The Best (and Worst) Classic Dad Jokes 👋

Get ready for timeless humor with our collection of classic dad jokes! These iconic, laugh-out-loud jokes have been making people groan and giggle for generations. Perfect for anyone who loves the charm of old-school humor, our classic dad jokes feature the best one-liners and puns that never go out of style. Whether you’re sharing them at family gatherings or just looking to brighten your day, these classic jokes are sure to deliver the perfect punchline every time. Explore our collection and rediscover the magic of classic dad jokes!
A guy walked into a bar, and lost the limbo contest.
Why should you never brush your teeth with your left hand? Because a toothbrush works better.
What is the difference between a literalist and a kleptomaniac?
Two hats were hanging on a hat rack.
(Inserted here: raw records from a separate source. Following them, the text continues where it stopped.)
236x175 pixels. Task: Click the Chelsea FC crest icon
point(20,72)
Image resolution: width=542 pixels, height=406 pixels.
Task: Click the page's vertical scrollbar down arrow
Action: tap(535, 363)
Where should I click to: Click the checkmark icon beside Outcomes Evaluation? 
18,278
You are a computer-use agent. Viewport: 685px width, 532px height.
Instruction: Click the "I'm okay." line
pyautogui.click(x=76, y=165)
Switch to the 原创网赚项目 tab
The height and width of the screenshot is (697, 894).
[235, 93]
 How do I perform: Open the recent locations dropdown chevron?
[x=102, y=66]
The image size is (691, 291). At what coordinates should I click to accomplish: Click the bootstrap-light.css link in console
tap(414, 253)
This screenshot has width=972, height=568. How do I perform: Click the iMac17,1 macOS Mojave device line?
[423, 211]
One said 'You stay here, i'll go on a head'.
To the man in the wheelchair that stole my camouflage jacket... You can hide but you can't run.
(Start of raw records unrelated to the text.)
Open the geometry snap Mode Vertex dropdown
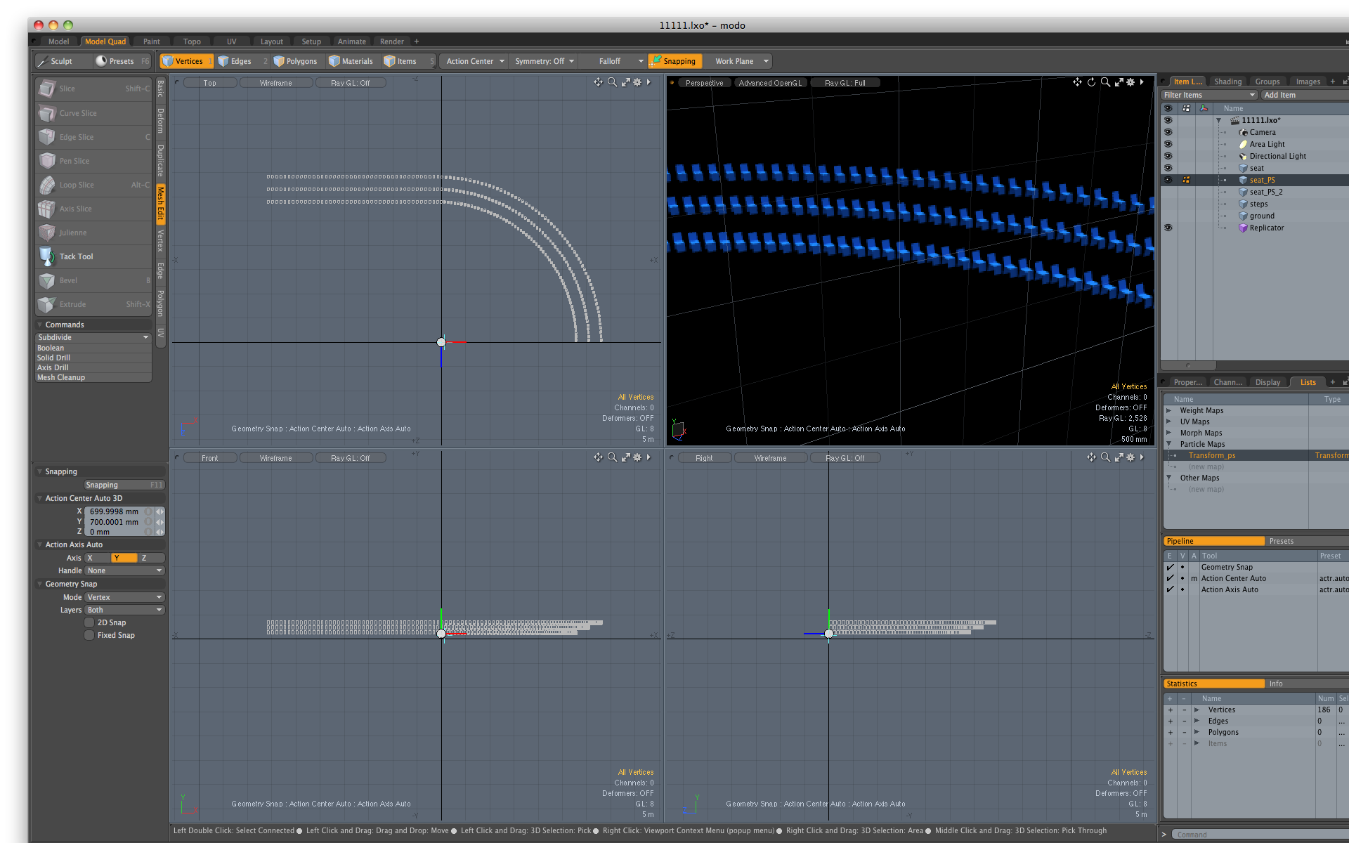Screen dimensions: 1349x843 (124, 597)
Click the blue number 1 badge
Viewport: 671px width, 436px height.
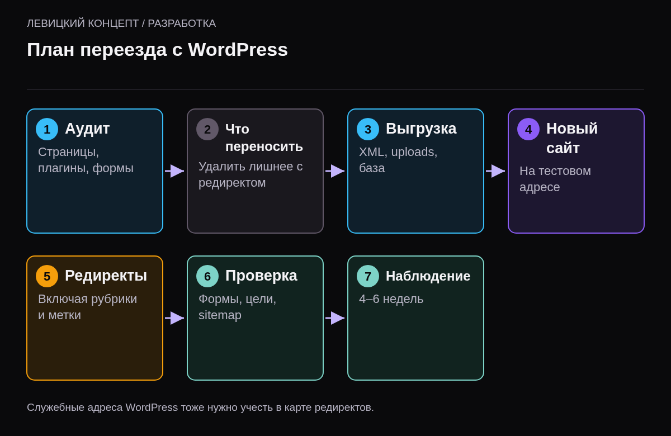click(47, 129)
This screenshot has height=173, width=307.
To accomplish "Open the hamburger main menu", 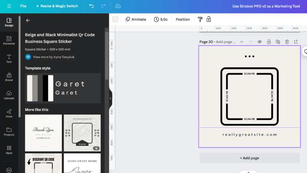I will (x=9, y=6).
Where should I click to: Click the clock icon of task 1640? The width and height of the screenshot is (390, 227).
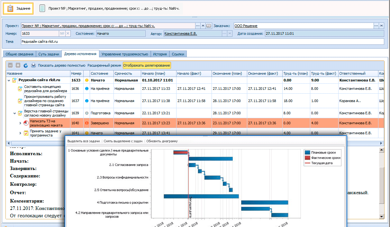(x=26, y=123)
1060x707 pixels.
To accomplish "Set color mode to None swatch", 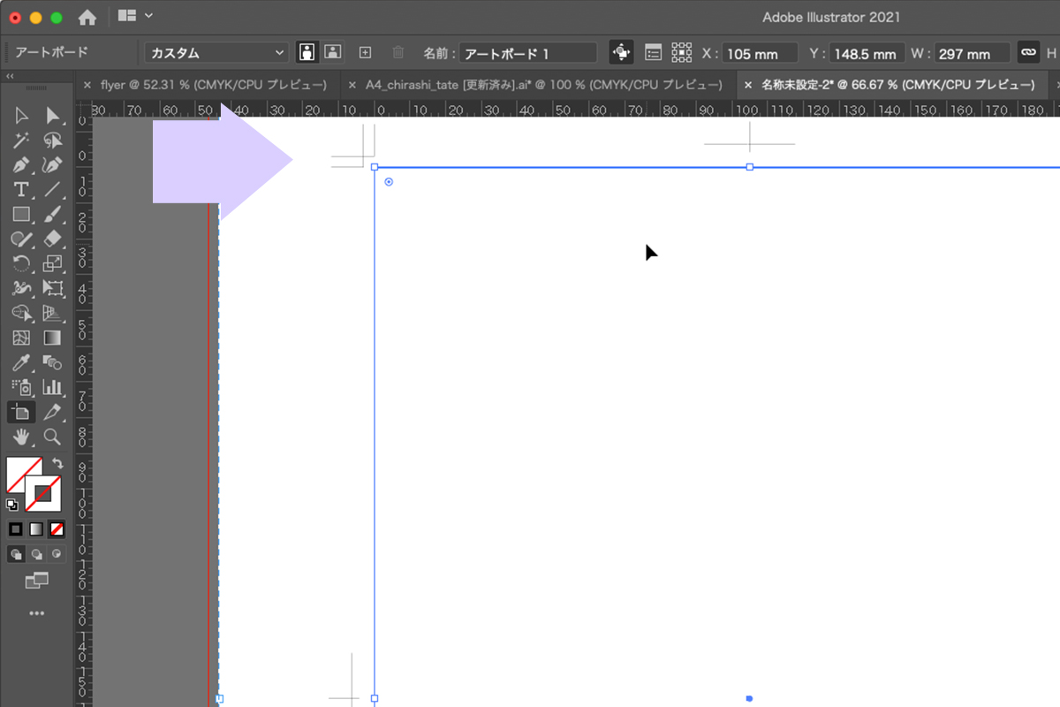I will pos(57,529).
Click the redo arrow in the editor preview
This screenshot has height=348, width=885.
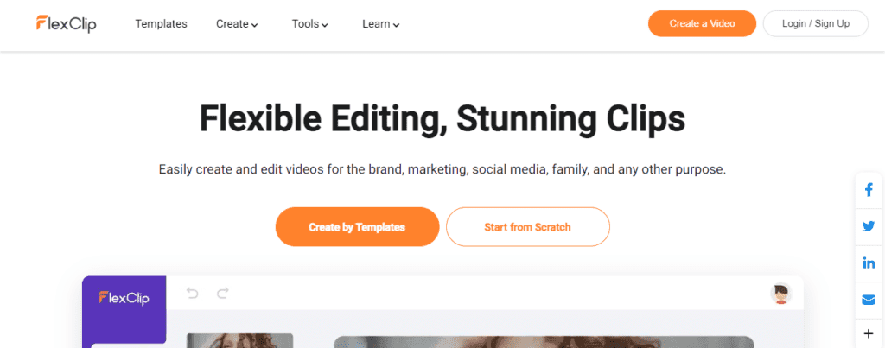[x=222, y=294]
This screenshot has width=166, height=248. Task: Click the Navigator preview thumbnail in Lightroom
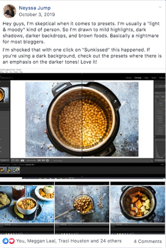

I have a joke about inferiority complexes, but it’s not very good.
What did the blanket say to the bed? I’ve got you covered.
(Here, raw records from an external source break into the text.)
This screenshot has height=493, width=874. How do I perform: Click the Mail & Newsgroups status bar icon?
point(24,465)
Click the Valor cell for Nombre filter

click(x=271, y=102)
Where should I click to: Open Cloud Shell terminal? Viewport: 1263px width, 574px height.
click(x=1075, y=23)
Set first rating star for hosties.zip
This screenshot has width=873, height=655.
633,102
Have you heard of the new sport called Quiet Tennis”? It’s like normal tennis but without the racket.
At the job interview, they asked me, “Where do you see yourself in five years?”
What's a tornado's favorite game? Twister!
Why did the scarecrow win an award? He was outstanding in his field.
I had a dream that I weighed less than a thousandth of a gram. I was like, 0mg.
What did the sink tell the toilet? “You look flushed.”
What kind of cereal do leprechauns eat? Lucky Charms.
It's widely known that some members of a prison population become well-read and crafty with words. Sometimes you can mix prose with cons.